INFORMATION: Begin

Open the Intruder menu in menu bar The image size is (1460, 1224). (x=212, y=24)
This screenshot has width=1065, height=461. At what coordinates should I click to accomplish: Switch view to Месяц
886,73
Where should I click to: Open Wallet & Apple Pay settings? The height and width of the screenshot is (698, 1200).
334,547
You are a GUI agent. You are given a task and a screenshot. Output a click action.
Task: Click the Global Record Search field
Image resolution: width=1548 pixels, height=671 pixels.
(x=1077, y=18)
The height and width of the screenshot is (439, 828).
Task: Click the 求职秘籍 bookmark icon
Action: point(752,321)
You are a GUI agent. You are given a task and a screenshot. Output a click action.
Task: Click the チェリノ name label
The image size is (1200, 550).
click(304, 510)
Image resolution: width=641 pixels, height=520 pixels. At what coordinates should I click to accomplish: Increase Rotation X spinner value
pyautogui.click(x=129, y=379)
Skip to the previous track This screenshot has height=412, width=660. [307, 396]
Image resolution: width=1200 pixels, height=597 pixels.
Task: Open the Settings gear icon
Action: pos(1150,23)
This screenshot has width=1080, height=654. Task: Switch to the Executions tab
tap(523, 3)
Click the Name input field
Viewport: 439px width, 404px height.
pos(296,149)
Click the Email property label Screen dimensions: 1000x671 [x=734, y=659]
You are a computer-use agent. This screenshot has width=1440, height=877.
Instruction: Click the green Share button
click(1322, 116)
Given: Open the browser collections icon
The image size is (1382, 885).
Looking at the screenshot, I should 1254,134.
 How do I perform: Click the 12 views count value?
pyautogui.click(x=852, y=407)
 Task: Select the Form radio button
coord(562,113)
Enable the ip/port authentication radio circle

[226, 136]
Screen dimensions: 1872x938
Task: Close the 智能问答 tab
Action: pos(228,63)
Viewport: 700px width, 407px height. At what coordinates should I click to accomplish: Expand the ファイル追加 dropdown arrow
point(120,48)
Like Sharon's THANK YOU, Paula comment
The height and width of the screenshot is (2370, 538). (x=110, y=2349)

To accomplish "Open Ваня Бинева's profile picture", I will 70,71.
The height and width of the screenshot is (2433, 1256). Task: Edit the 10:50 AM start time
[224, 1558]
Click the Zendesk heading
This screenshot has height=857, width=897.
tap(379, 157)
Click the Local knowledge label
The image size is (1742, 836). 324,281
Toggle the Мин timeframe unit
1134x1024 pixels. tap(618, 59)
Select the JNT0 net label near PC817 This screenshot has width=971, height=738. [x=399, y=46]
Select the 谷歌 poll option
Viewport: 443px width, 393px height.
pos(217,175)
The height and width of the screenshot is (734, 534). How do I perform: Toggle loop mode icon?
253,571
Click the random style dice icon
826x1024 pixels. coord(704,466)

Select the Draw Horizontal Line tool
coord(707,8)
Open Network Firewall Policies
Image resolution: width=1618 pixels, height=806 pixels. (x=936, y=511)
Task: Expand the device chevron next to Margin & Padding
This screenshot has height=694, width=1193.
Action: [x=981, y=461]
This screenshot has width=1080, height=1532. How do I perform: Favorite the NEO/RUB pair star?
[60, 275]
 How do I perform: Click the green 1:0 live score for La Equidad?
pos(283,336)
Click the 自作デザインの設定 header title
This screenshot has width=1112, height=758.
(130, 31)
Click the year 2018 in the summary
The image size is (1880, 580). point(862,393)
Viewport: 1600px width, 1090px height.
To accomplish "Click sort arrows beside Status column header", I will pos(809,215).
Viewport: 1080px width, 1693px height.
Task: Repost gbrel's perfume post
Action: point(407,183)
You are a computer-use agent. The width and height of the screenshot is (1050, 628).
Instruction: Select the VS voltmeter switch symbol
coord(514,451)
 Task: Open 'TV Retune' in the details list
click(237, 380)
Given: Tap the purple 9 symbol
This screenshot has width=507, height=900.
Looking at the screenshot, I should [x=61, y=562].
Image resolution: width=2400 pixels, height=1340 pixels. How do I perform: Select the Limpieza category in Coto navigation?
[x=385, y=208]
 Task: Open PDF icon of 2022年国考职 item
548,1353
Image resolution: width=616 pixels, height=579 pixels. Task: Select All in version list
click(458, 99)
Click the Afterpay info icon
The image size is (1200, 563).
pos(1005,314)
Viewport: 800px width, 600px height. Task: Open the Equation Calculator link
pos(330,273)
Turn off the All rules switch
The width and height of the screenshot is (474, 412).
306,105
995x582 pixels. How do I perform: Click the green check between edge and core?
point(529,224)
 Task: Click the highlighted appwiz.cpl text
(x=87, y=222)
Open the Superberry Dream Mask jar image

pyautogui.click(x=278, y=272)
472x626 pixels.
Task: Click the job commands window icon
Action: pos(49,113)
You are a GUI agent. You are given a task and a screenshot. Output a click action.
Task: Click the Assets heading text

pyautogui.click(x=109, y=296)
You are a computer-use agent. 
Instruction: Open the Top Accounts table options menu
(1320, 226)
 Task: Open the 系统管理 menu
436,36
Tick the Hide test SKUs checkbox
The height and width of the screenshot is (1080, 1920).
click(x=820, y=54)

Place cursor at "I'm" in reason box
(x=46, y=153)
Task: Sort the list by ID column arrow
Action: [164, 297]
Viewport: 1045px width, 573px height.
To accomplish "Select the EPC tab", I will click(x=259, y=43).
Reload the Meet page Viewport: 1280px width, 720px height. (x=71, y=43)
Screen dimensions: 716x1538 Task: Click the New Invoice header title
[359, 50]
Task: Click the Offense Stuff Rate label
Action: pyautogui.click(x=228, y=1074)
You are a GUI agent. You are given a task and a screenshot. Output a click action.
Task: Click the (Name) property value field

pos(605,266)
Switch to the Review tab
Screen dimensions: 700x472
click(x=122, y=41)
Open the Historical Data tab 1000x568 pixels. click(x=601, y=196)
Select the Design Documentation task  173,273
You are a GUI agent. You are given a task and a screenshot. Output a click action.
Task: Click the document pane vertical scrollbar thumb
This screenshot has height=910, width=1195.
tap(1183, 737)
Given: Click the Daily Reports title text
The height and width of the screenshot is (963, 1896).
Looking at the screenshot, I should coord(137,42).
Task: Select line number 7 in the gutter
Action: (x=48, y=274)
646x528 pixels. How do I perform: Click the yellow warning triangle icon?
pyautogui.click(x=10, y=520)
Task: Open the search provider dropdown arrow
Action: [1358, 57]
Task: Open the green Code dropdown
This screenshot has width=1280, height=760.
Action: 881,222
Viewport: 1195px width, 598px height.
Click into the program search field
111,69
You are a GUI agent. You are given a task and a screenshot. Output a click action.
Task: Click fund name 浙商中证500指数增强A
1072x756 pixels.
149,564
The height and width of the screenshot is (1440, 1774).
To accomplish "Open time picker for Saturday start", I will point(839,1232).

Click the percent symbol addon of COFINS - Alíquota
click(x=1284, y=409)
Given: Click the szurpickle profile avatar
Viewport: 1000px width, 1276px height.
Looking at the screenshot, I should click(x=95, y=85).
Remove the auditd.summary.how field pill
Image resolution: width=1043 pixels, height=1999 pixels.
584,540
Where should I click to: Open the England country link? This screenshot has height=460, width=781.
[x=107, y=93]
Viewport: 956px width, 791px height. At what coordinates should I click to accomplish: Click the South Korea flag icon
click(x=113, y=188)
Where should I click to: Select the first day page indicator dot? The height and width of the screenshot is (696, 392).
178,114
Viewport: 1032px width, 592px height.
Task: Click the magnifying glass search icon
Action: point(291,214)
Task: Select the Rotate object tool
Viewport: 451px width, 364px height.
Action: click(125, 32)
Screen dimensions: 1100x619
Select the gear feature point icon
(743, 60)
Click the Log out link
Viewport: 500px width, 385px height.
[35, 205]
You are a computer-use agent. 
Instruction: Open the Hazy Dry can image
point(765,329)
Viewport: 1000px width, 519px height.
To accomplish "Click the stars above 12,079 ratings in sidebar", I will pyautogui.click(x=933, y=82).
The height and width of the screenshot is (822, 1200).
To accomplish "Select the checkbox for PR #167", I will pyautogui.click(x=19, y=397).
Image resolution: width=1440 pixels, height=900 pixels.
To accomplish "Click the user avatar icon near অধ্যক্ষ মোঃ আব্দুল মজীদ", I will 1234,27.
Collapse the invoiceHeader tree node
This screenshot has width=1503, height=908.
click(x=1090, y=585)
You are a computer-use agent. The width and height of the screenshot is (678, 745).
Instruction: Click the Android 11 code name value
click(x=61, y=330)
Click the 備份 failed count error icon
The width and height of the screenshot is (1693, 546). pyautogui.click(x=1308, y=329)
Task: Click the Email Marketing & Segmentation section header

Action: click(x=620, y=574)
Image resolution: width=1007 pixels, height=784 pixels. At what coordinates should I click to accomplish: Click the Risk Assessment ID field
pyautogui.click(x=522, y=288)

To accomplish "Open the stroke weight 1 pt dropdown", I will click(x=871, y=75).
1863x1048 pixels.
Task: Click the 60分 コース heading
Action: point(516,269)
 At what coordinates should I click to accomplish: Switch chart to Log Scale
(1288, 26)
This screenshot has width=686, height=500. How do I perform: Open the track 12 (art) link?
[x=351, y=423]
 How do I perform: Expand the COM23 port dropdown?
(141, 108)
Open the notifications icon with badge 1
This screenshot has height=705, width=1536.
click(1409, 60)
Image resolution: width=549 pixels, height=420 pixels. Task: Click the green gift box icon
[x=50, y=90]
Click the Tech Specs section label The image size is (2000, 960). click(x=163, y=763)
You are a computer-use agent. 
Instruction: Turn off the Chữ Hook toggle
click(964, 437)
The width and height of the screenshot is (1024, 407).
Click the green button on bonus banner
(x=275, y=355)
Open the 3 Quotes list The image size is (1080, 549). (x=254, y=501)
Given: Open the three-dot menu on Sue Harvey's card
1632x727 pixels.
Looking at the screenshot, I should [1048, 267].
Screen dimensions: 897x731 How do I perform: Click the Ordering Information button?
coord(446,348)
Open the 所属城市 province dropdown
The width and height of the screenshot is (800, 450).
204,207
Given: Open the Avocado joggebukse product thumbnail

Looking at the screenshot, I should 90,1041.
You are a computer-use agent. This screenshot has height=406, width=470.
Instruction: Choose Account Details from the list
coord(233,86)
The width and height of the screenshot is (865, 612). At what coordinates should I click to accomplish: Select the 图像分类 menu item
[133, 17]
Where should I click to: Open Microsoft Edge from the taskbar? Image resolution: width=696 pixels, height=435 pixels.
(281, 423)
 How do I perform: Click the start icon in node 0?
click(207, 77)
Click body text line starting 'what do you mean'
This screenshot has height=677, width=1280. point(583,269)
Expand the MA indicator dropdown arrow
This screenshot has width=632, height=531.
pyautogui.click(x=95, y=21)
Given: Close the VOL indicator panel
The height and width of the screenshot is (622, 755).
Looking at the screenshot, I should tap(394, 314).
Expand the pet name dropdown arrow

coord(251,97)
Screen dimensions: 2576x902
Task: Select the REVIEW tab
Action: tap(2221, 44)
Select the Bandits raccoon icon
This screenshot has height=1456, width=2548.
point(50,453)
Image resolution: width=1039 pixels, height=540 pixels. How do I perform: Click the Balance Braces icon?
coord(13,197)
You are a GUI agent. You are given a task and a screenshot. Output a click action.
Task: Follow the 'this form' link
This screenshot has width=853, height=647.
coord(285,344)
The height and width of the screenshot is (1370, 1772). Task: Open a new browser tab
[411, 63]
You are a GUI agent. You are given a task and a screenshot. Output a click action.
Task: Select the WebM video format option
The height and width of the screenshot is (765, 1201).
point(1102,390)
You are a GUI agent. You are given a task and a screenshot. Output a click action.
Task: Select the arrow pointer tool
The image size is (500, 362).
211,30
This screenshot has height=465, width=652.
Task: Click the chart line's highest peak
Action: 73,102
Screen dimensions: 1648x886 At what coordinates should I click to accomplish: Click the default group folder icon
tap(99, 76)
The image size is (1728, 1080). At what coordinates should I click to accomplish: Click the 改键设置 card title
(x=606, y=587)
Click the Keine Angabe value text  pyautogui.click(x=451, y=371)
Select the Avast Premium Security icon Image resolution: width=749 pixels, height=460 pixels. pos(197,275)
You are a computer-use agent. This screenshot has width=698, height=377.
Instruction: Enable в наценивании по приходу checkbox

INFORMATION: End

§ **WHAT THE EXERCISE ASKS**
Show every line in the records above that contains the word "avatar".

§ **ANSWER FOR THE TASK**
Given: Click the szurpickle profile avatar
To accomplish "Click the user avatar icon near অধ্যক্ষ মোঃ আব্দুল মজীদ", I will 1234,27.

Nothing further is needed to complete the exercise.